### Yapılacaklar
A: Aşağıdaki ifadelerin Marseille hakkındaki metinle uyuşup uyuşmadığını belirtin; her biri için evet ya da hayır deyip metindeki belirleyici sözleri aynen alıntılayın. (i) Hartmann'ın rekoru 352 hava zaferidir. (ii) İlk 50 experten pilotu yaklaşık yirmi bin uçak düşürmüştür. (iii) İlk on pilotun skoru 2552 hava zaferine ulaşmaktadır.
B: Marseille hakkındaki metinde "büyük ihtimalle tarihte" sözlerinden başlayıp "olduğundan öyle diyorum." sözlerine kadar, bu sözler de dahil olmak üzere, olan kısmı aynen yazın.

### Metin
TARİH 27 Nisan 2018
47b OKUNMA     1001 PAYLAŞIM

Asiliğiyle Savaş Pilotlarının James Dean'i Olan Hans Joachim Marseille'in Büyük Hikâyesi

II. Dünya Savaşı'nda savaş pilotluğu yapan Alman pilotu Marseille, birçoklarınca gelmiş geçmiş en iyi savaş pilotu olarak kabul ediliyor. Sözlük yazarı "anglachelm" anlatıyor, buyrun.


büyük ihtimalle tarihte bilinen en iyi avcı pilotudur marseille

"en iyi" diyince insanlar genellikle alınıyor. savaşta bir pilotu en iyi yapan nedir? en çok uçağı düşürmüş olmak mı? erich hartmann'ın bir daha kırılması imkansıza yakın 352 zaferlik rekoru yüzünden kendisini en iyi bulan çoktur. ancak hartmann bir gün içinde ikinci ve üçüncü hava zaferinin çok muhtemel olduğu günlerde bile üsse dönmeyi seçen bir pilottur. savaşta kendini modere edebilmesi yüzünden marseille'in aksine o kadar uçak düşürüp hayatta kalmıştır. marseille savaşın sonunu görebilse 1000+ hava zaferi görmesi çok ihtimal dahilinde olduğundan öyle diyorum.

en iyi olmak avcı koluna yetenek beceri ve deneyimleri harmanlayarak onları kollayan bir "baba" bir takım oyuncusu olmak ve geride kimseyi bırakmamak mıdır? (bkz: werner mölders)

kanat adamlarını umursamadan düşmanı yoketme güdüsü müdür? (bkz: adolf galland)

nereye tayin olunursa olunsun, hangi cepheye yollanırsa, hangi uçağa verilirse verilsen yine verimli olabilmek midir? (bkz: heinz bär)

hangi açıdan baktığınıza göre değişir. üsttekilerin hepsi çok çok iyi pilotlar ancak yeteneği, saldırganlığı, içgüdü ve tekniği böyle harmanlayan başka bir pilot henüz bence gelmemiştir.

adolf galland der ki: yalnızca cesur bir kalpten gelen saldırı fikri, ne kadar gelişmiş olduğuna aldırmadan avcı uçağına başarıyı getirecektir. geri kalan her şey bunun üstüne eklenen bir detaydır.

marseille'de işte bütün o detaylar vardır.

açarsak, ilk saldırı fikri bu yüzden bu almanların 1970'lere kadar baştacı bir doktrinidir. ikinci dünya savaşı alman havacılığı bu yüzden ne koşulda olursa olsun saldıran bir pilotlar güruhu yaratmış, (bkz: experten) tarihin en görkemli başarılarından birine imza atmışlardır. sayılara vurursak bu 100 kadar pilot ilk on tanesinin skoru 2552 hava zaferi gibi inanılması güç bir sayıya gelmektedir. ilk 50 experten pilotu on bin kadar uçak düşürmüştür. düşürmek bir yana 10 bin uçağı yanyana bir koyup saysanız yorulursunuz.

### Veri alıntıları
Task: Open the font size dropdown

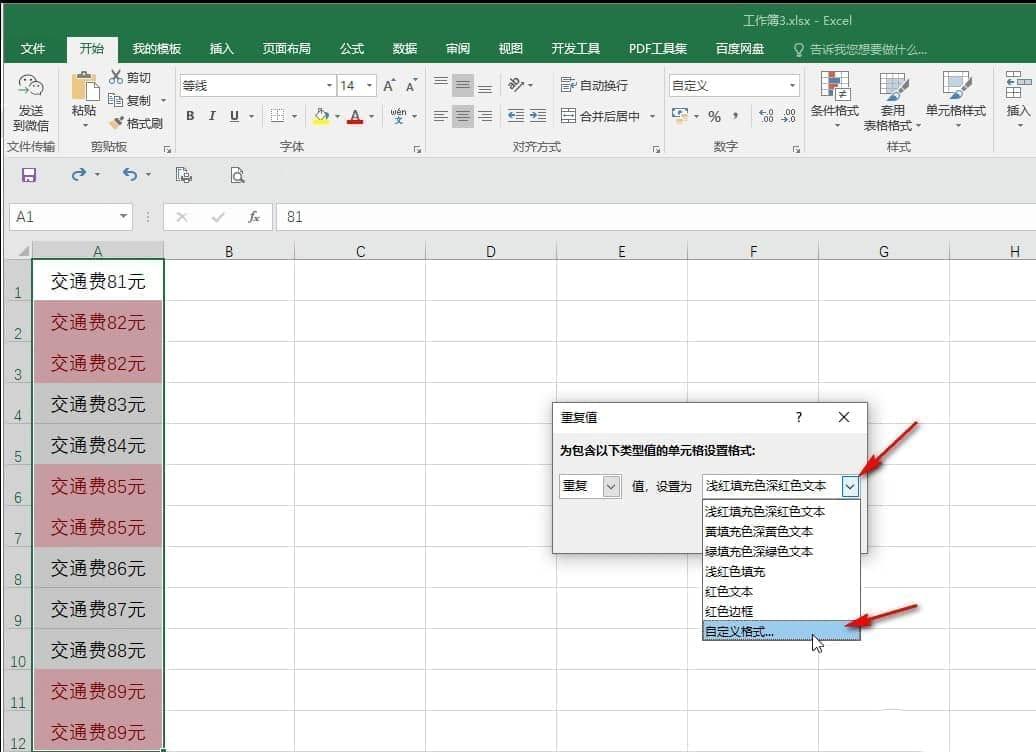Action: coord(369,86)
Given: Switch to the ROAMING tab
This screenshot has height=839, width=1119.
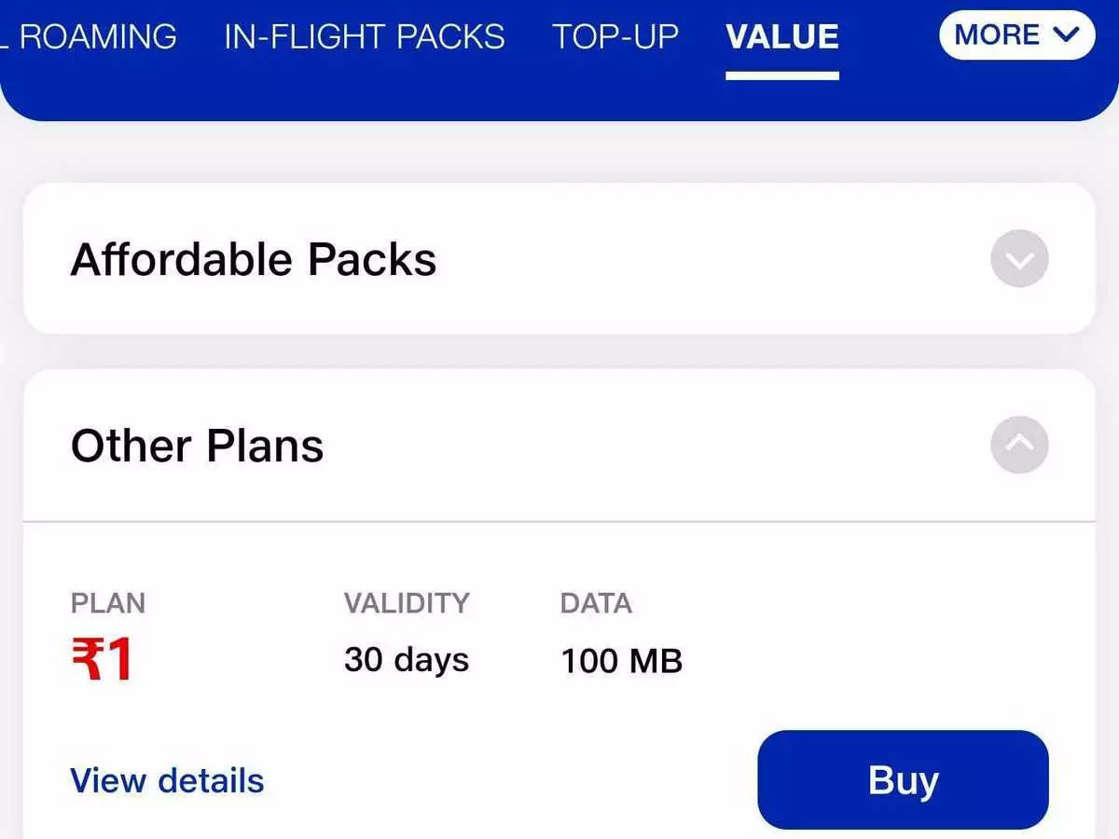Looking at the screenshot, I should click(95, 37).
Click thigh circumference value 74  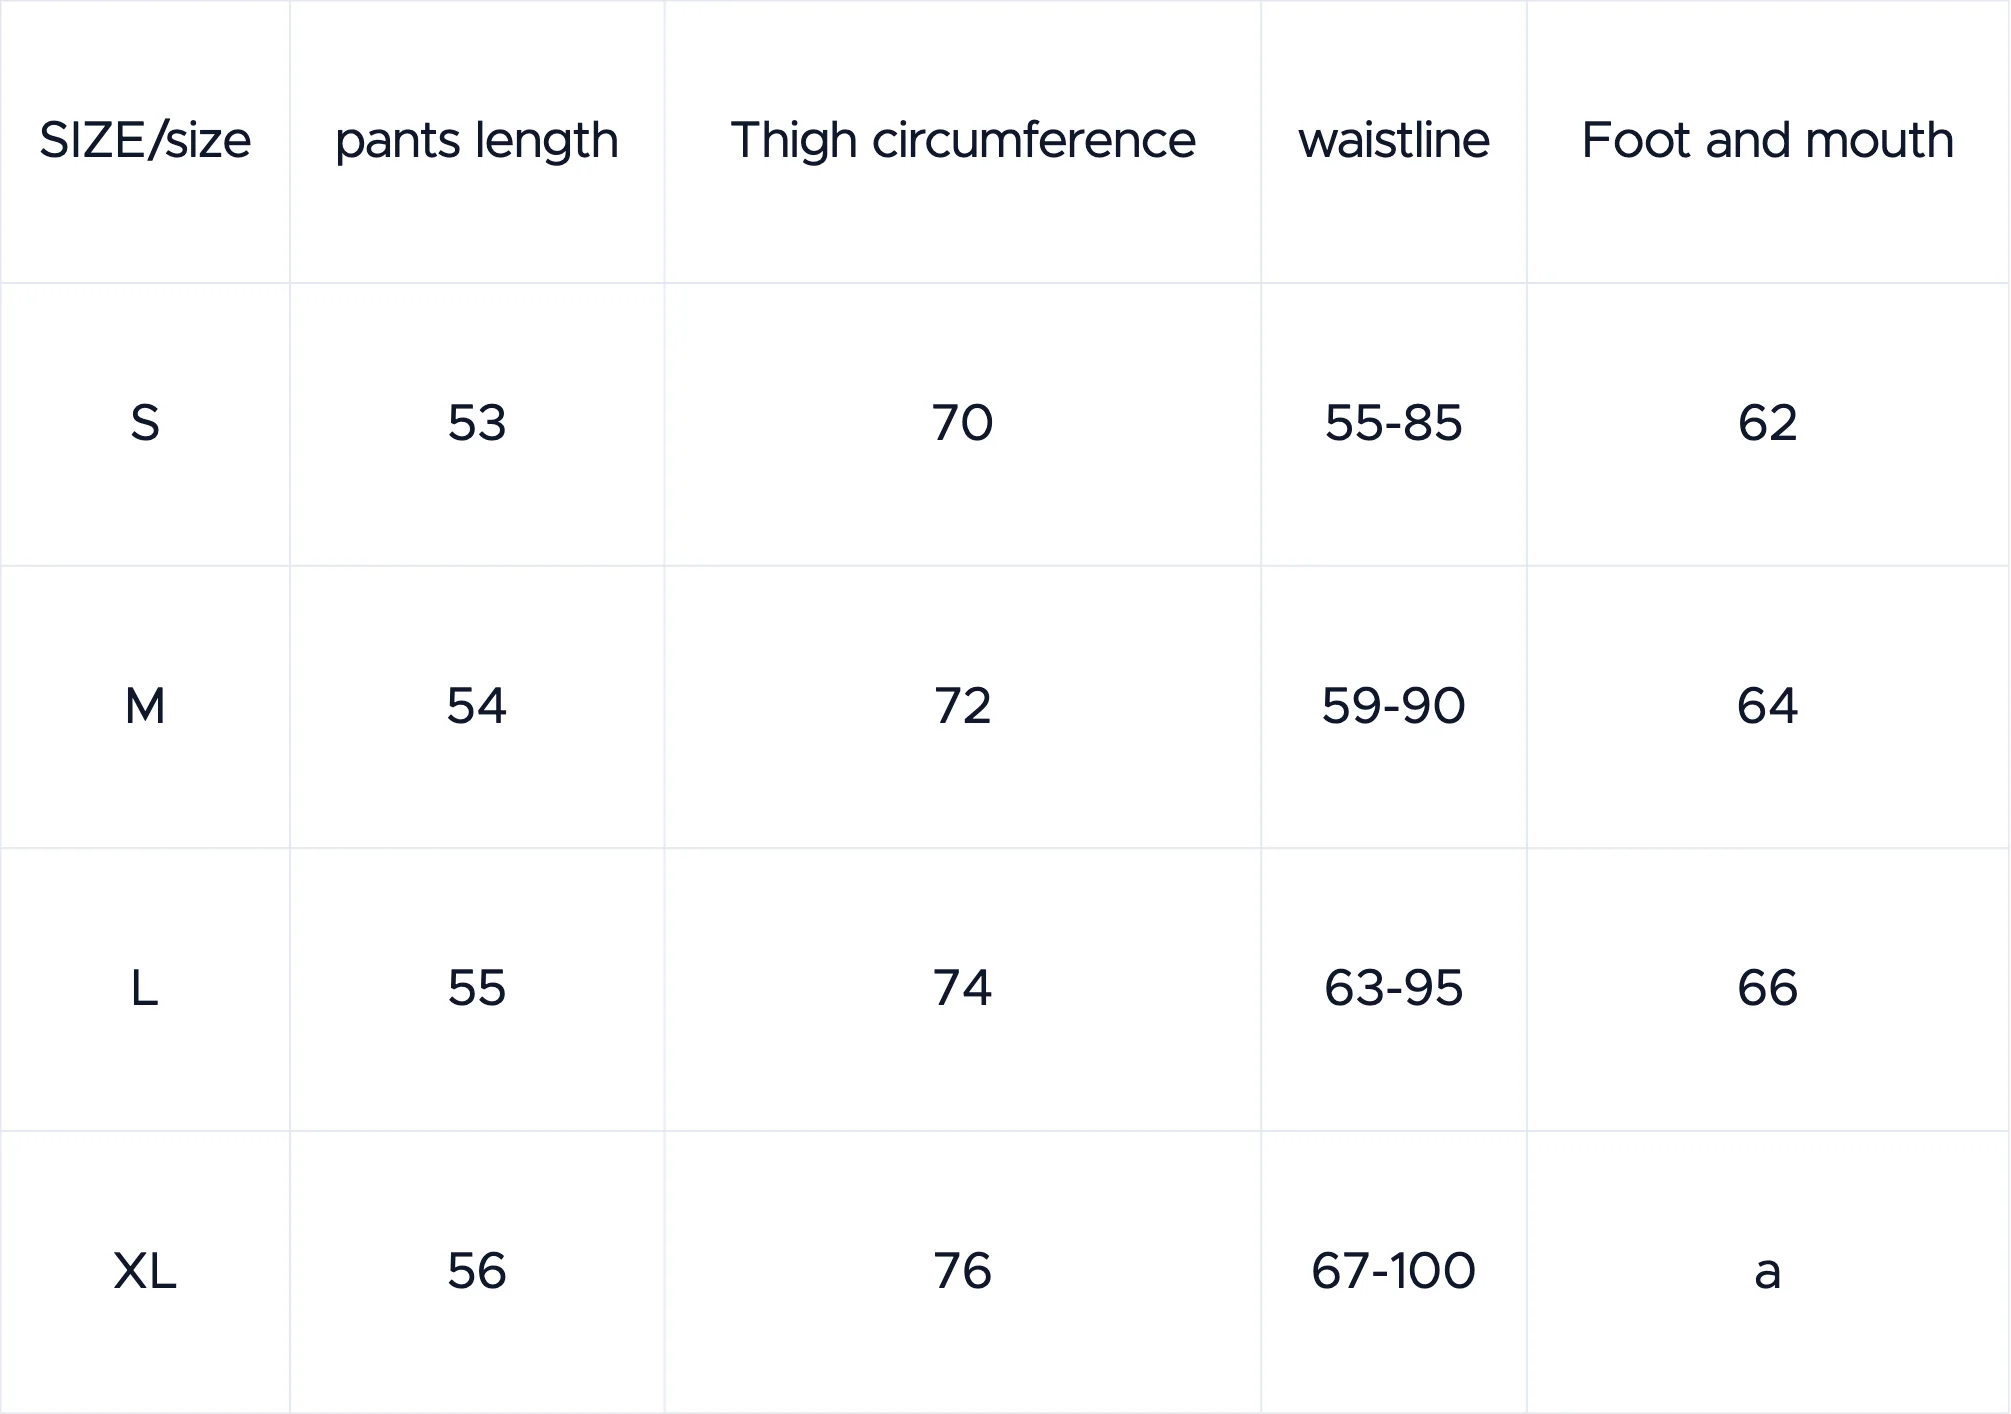pyautogui.click(x=963, y=989)
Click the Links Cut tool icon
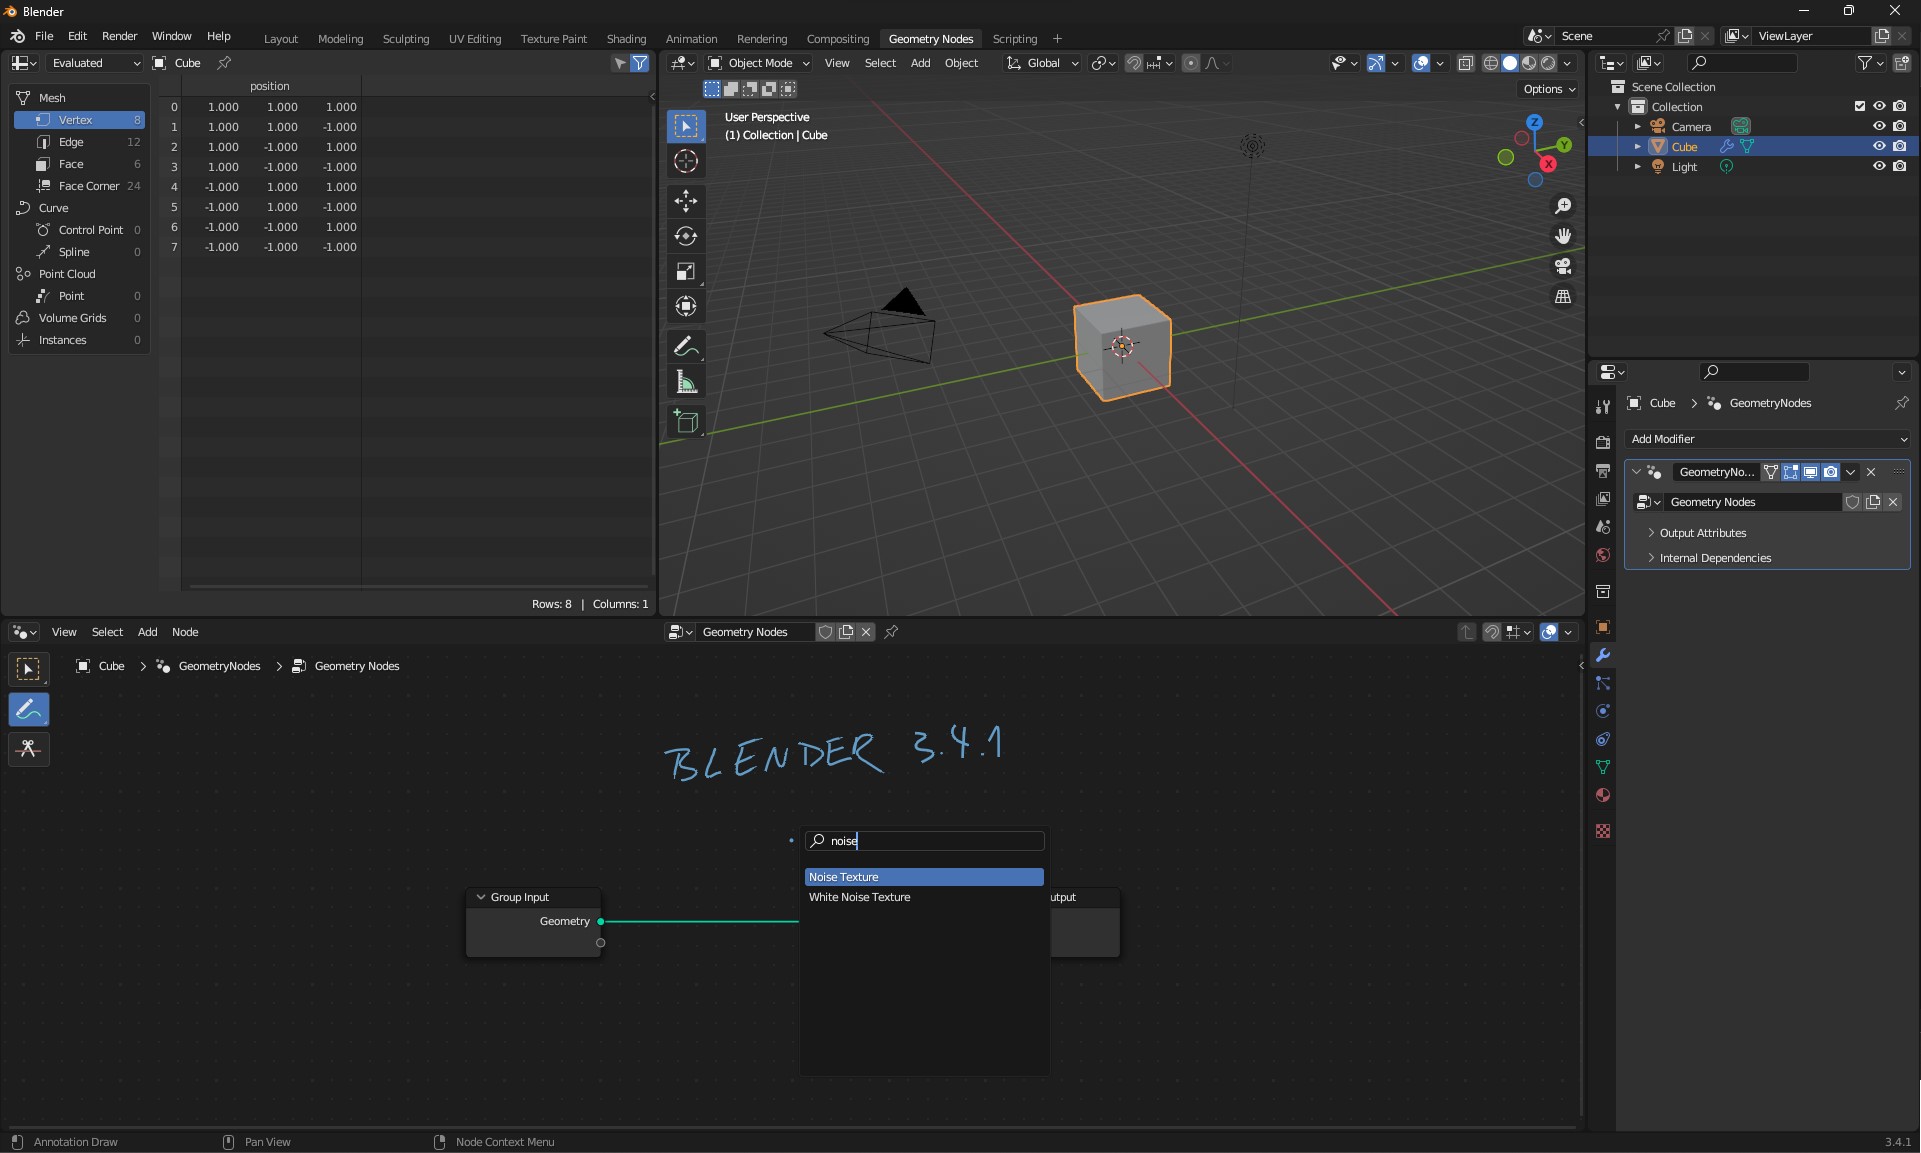 pyautogui.click(x=29, y=749)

### Alıştırma sonuçları
A:
(i) Evet: "erich hartmann'ın bir daha kırılması imkansıza yakın 352 zaferlik rekoru"
(ii) Hayır: "ilk 50 experten pilotu on bin kadar uçak düşürmüştür."
(iii) Evet: "ilk on tanesinin skoru 2552 hava zaferi gibi inanılması güç bir sayıya gelmektedir."

B:
büyük ihtimalle tarihte bilinen en iyi avcı pilotudur marseille

"en iyi" diyince insanlar genellikle alınıyor. savaşta bir pilotu en iyi yapan nedir? en çok uçağı düşürmüş olmak mı? erich hartmann'ın bir daha kırılması imkansıza yakın 352 zaferlik rekoru yüzünden kendisini en iyi bulan çoktur. ancak hartmann bir gün içinde ikinci ve üçüncü hava zaferinin çok muhtemel olduğu günlerde bile üsse dönmeyi seçen bir pilottur. savaşta kendini modere edebilmesi yüzünden marseille'in aksine o kadar uçak düşürüp hayatta kalmıştır. marseille savaşın sonunu görebilse 1000+ hava zaferi görmesi çok ihtimal dahilinde olduğundan öyle diyorum.